I’m in the opposite camp from severedhand on this one: if I’m replaying a game, I don’t want to be forced to jump through the same discovery hoops again. If the brass key is under the doormat, I don’t want to be forced to have the conversation with the neighbor who tells me that he left the key under the doormat before I can find it. For me, any gatekeeping of that type feels punitive and is immersion-breaking.
On the one hand, no, the PC doesn’t know that the key is under the doormat, and there’s a whole lot of dramatic distance between the player at the keyboard and the player character in the game in situations like this: if I just look under the mat for the key based on my own knowledge from the last play-through, then I’m breaking my own immersion to a certain extent. On the other hand, it’s me who’s doing it, and it’s something I’m already willing to do, something that I’ve already made my peace with doing. Having the author drop into the game to play the role of Rules Nanny and shake their finger and say No-no-no! You have to talk to the neighbor first! feels condescending and heavy-handed to me, and it’s more of a turn-off for the game than it would be to just let me move forward, if that’s what I’ve decided I want to do.
Part of the issue here is that forcing the player to jump through hoops is a huge rip in the illusion of realism, which is always already tenuous in parser IF. If the neighbor told me in the last playthrough that he left the spare key under the mat, I want to be able to test whether that was done: it should be under the mat already. (Maybe the PC isn’t likely to look under the mat without being told, but it’s possible, and supporting that option is a small kindness to the player.) Keeping it off-stage until I check a box on the plot checklist and then moving it to the place where it was always supposed to be is like having the magician show you the pocket sewn into the jacket where he hides the doves.

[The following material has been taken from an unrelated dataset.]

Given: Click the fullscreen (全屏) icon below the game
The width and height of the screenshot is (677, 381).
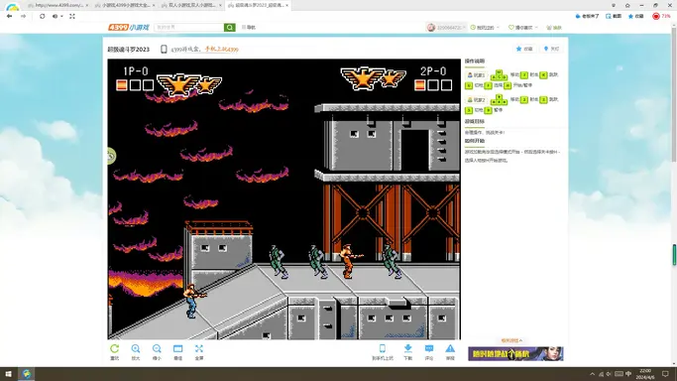Looking at the screenshot, I should [x=199, y=348].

But at a deeper level, it’s a violation of trust between the author and the player: we’ve been working together to tell this story, and we got to a place of cooperative mutual respect on the first playthrough. It’s not all that often that I give a game a second playthrough anyway: there are so many other games I want to play! (I can only think of one game I’ve played this year that I’d ever played all the way through before, and that’s Anchorhead.) If I liked the game enough to pick it up a second time, then chances are I want to spend my time poking at the things I didn’t do before, not checking off the same boxes I checked on the first playthrough; so having the author force me to jump through hoops out of a sense of narrative purity or misplaced loyalty to realism is not going to improve my opinion of the game. Ideally, I want the game to be on my side. Forcing the player to jump through hoops forces the author-player relationship into being adversarial instead of cooperative.

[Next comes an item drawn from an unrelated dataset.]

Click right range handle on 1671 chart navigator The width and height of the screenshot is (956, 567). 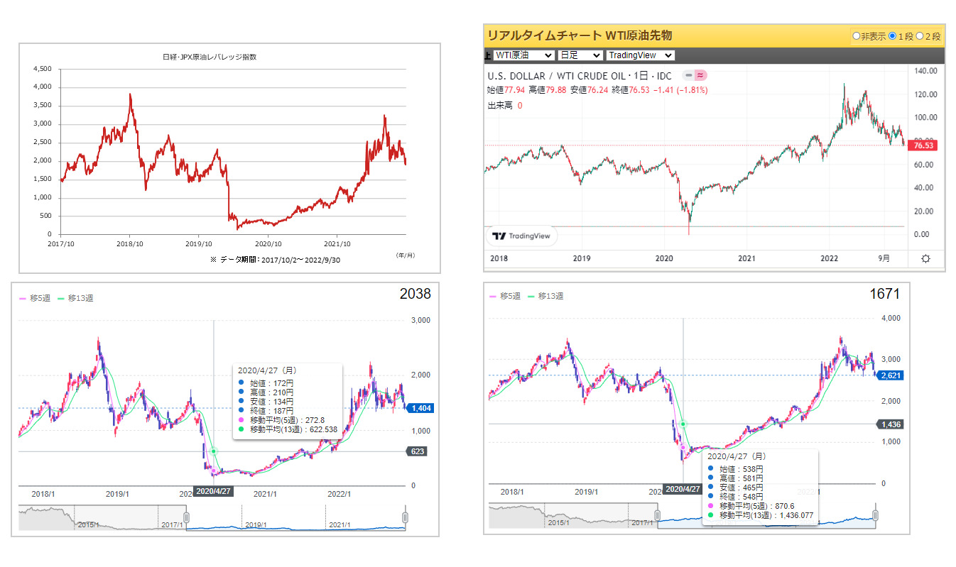click(876, 514)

But it all depends on the totality of circumstances, of course. It depends on the PC’s character as developed in the game, and it depends on the exact situation, and it depends on how well it’s finessed, and it depends on how big a pain it is to jump through the relevant hoop. The situation you’ve described sounds like a small thing, and it wouldn’t be likely to get me to abandon a second playthrough.

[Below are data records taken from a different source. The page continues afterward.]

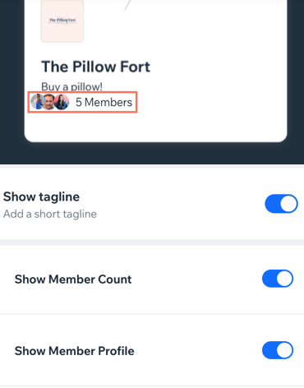Image resolution: width=304 pixels, height=388 pixels.
Task: Click the Show Member Profile settings row
Action: (152, 350)
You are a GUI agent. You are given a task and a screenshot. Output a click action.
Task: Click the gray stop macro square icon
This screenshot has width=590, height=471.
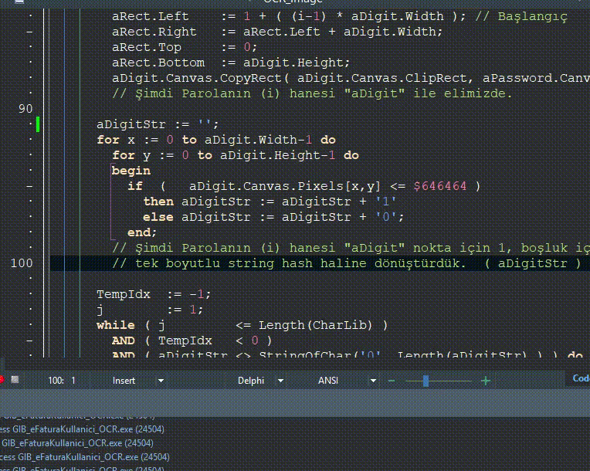point(15,380)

All in all, I most like Zarf’s pragmatic suggestion of winking at the “cheating” and then allowing it, providing an in-game rationalization for how that came to be. (There are many other ways that that winking could plausibly occur: “You remember reading that in these old houses, there are often slots for keys under doormats. You check and there is the key!” – only better, of course.) It both satisfies the player’s desire to move forward and the author’s desire for conceptual plot unity.
Welp, that’s way more than I meant to write. Sorry about that.